PCPartPicker Part List

*CPU:* AMD Ryzen 9 3900X 3.8 GHz 12-Core Processor ($447.99 @ B&H) 
*CPU Cooler:* Cooler Master Hyper 212 RGB Black Edition 57.3 CFM CPU Cooler ($44.99 @ Best Buy) 
*Motherboard:* Asus TUF GAMING X570-PLUS (WI-FI) ATX AM4 Motherboard ($189.99 @ Newegg) 
*Memory:* Corsair Vengeance RGB Pro 64 GB (2 x 32 GB) DDR4-3600 Memory ($349.99 @ Newegg) 
*Storage:* Samsung 970 Evo 1 TB M.2-2280 NVME Solid State Drive ($179.99 @ B&H) 
*Storage:* Samsung 970 Evo 1 TB M.2-2280 NVME Solid State Drive ($179.99 @ B&H) 
*Video Card:* Gigabyte GeForce RTX 2070 SUPER 8 GB WINDFORCE OC 3X Video Card ($489.99 @ Newegg) 
*Case:* Fractal Design Meshify C ATX Mid Tower Case ($99.98 @ Newegg) 
*Power Supply:* Corsair RM (2019) 750 W 80+ Gold Certified Fully Modular ATX Power Supply ($124.99 @ Best Buy) 
*Total:* $2107.90
_Prices include shipping, taxes, and discounts when available
Generated by PCPartPicker 2020-04-03 20:51 EDT-0400_


----------



## onebitboy (Apr 3, 2020)

EricS said:


> I don't really play games, so I want this computer to be more focused for music & general use.


You won't need an RTX 2070 then. A cheap graphics card like an AMD RX 550 or something similar in that price range would suffice.


----------



## Technostica (Apr 4, 2020)

onebitboy said:


> You won't need an RTX 2070 then. A cheap graphics card like an AMD RX 550 or something similar in that price range would suffice.

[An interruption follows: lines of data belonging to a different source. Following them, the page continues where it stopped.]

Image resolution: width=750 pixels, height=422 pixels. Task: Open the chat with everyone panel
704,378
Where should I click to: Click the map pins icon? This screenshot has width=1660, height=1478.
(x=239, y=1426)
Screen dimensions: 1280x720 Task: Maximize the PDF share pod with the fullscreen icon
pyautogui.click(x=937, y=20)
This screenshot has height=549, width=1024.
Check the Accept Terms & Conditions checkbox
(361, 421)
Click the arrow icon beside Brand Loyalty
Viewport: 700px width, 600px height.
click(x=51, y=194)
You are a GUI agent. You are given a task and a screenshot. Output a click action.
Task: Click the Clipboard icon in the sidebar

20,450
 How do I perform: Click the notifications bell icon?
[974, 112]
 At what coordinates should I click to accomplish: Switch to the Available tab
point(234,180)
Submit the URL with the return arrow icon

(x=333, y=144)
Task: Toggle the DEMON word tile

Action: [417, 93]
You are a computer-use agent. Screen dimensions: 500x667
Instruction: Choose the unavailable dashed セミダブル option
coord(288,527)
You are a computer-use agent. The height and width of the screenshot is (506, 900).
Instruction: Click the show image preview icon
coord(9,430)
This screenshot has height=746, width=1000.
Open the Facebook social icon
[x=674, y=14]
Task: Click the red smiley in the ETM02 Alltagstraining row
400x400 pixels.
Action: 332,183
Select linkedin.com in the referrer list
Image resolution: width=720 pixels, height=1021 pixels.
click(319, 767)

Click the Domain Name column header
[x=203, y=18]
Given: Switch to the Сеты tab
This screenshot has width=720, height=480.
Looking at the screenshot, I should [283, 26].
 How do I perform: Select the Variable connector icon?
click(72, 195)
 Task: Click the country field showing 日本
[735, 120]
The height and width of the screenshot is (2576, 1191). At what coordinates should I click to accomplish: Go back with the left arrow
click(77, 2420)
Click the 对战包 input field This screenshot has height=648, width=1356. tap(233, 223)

Agreed. Make sure it has the right video outputs that you require and if you are fussy about noise buy one that is either fanless or semi-passive.


----------



## EricS (Apr 4, 2020)

Thanks both, I probably should have typed it as I don't _really _play games... as in I do occasionally. So I may stick with the 2070, hoping this could be another 10-year PC as my current one has been. I actually keep my PC in a separate room and run the cables through the wall, so noise isn't an issue either way. Something I've also wanted to do is shoot some nature video, that I thought might be fun to write music to.

I'll take it since graphics was the only part you both mentioned, the rest of the system should be fine. I guess it's hard to go wrong nowadays.

So as far as a piece that isn't on the list, what do you run for screens? I want to stick with one screen and currently run a 27" on an arm. I was thinking of going to 32" to get some extra height vs. an ultrawide, but am debating 4k 60hz vs. 1440p 144hz. I'm not sure if the higher refresh has any benefit for productivity type work.


----------



## markleake (Apr 4, 2020)

Higher refresh is only useful for games. And even then, its only some types of games that you benefit a lot from. Extra resolution is far better for productivity, eg. DAW work. Just make sure the 4k resolution doesn't make things too small for you... 32 inch is smallest I'd go. And you will want to keep your old screen.


----------



## markleake (Apr 4, 2020)

Your pc specs are fine. It is memory and SSD space you want to make sure you can expand in the future.


----------



## EricS (Apr 4, 2020)

Thanks Mark! Since the monitor is on an arm I can shove it right in my face, so from what you're saying it sounds like I'll appreciate the space. Things are tight in Reaper on my current 1080p monitor, even with only a few tracks. That motherboard does say it supports up to 128gb of ram, but I guess I'll weight the options of getting a 1+2 TB M.2 drive now, instead of going 1+1 and needing a SATA SSD later.


----------



## markleake (Apr 4, 2020)

I have a 1920 x 1200 monitor. This is great, because it gives a noticeable increase in vertical space over a normal 1920 x 1080 monitor. I find the vertical space is needed in Cubase when I have a few tracks going. So yeah... you won't regret a 4K monitor.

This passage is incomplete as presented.